This project was done with the aim of reproducing some of my favourite features from existing vector stores while maintaining minimalism and simplicity.

> [!IMPORTANT]
> This is by no means scalable, but should suffice for smaller projects.

## Installation

Install the package via PyPI:

```bash
pip install iotadb
```

## Usage

Here is a very simple example:

```python
from iotadb import IotaDB, Document

# Define a list of documents
docs = [
Document(text="That is a happy dog"),
Document(text="That is a very happy person"),
Document(text="Today is a sunny day")
]

# Create a collection
db = IotaDB()
db.create_collection(name="my_collection", documents=docs)

# Query documents within your collection
results = db.search("That is a happy person", return_similarities=True)

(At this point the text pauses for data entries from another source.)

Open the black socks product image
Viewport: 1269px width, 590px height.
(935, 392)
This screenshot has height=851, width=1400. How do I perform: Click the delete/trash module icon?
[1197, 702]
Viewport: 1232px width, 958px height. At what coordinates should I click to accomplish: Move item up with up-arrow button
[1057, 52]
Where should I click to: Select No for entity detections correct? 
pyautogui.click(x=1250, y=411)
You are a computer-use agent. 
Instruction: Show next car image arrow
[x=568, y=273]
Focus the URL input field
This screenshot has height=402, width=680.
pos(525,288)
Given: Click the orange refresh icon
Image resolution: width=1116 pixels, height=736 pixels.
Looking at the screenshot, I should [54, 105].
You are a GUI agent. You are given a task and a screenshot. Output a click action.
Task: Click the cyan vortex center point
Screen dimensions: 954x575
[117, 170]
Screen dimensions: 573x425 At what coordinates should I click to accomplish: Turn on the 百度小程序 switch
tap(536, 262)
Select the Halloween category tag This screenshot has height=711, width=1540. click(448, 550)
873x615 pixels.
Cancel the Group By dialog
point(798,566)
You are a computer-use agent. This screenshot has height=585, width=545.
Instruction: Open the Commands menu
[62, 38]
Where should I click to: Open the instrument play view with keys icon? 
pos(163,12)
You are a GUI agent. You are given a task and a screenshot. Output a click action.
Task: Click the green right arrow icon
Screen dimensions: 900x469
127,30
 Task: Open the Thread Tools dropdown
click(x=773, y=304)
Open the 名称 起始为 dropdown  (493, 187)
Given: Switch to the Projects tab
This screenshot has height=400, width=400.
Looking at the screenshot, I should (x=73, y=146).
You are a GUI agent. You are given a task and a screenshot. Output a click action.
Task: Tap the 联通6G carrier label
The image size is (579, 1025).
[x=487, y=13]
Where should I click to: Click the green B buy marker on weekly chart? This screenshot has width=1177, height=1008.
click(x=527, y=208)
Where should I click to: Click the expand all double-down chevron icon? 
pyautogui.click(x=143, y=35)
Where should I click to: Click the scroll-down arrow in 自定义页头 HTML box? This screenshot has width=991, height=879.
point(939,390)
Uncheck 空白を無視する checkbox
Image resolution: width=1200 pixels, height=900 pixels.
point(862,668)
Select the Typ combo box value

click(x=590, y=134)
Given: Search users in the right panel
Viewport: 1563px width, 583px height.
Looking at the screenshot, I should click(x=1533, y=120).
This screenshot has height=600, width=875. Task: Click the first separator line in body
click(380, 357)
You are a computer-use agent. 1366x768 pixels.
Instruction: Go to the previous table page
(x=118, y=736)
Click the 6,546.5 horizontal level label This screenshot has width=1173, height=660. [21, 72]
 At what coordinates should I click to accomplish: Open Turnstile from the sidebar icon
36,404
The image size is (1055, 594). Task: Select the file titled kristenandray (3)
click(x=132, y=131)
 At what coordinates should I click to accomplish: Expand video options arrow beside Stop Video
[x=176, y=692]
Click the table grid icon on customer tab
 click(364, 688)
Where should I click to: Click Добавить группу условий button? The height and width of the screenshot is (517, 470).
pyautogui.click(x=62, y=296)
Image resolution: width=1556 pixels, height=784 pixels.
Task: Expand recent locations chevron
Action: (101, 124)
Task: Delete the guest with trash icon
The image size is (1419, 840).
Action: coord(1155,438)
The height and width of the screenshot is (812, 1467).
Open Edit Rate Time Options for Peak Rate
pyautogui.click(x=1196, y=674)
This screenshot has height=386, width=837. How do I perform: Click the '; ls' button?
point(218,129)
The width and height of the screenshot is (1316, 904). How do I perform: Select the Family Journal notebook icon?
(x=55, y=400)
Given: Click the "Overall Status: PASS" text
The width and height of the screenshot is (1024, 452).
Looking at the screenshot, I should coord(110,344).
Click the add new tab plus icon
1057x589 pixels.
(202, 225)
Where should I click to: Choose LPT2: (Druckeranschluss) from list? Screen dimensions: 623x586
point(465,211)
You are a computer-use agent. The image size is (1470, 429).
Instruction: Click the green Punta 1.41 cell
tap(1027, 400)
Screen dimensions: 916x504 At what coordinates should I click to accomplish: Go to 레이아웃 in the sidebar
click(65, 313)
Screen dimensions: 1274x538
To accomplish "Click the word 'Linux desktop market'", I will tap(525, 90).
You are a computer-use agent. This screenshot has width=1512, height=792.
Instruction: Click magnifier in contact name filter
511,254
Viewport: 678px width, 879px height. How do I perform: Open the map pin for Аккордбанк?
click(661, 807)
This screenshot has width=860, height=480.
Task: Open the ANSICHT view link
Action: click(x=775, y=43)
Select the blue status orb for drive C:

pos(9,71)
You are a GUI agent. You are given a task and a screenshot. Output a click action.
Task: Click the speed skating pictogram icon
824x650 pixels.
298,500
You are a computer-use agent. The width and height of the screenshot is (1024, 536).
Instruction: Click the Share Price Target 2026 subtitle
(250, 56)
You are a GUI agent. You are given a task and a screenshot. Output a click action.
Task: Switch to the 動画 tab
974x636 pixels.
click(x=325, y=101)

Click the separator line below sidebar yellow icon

for doc, score in results:
print(f"Text: {doc.text}")
print(f"similarity: {score:.3f}\n")
```

More examples can be found in the `/examples` directory.

## Features

- **Simple interface**: Easy-to-use API for database operations.
- **Lightweight implementation**: Minimal resource utilization.
- **Local storage**: Stores embeddings locally for fast and retrieval.
- **Fast Indexing**: Efficient embedding indexing for storage and retrieval.

## Use cases

- **Query with Natural Language**: Search for relevant documents using simple natural language queries.
- **Contextual Summarization**: Integrate documents into LLM contexts like GPT-3 for data-augmented tasks.
- **Similarity Search**: Find similar items/documents based on their embeddings.

## Contributing

Interested in contributing? Head over to the [Contribution Guide](CONTRIBUTING.md) for more details.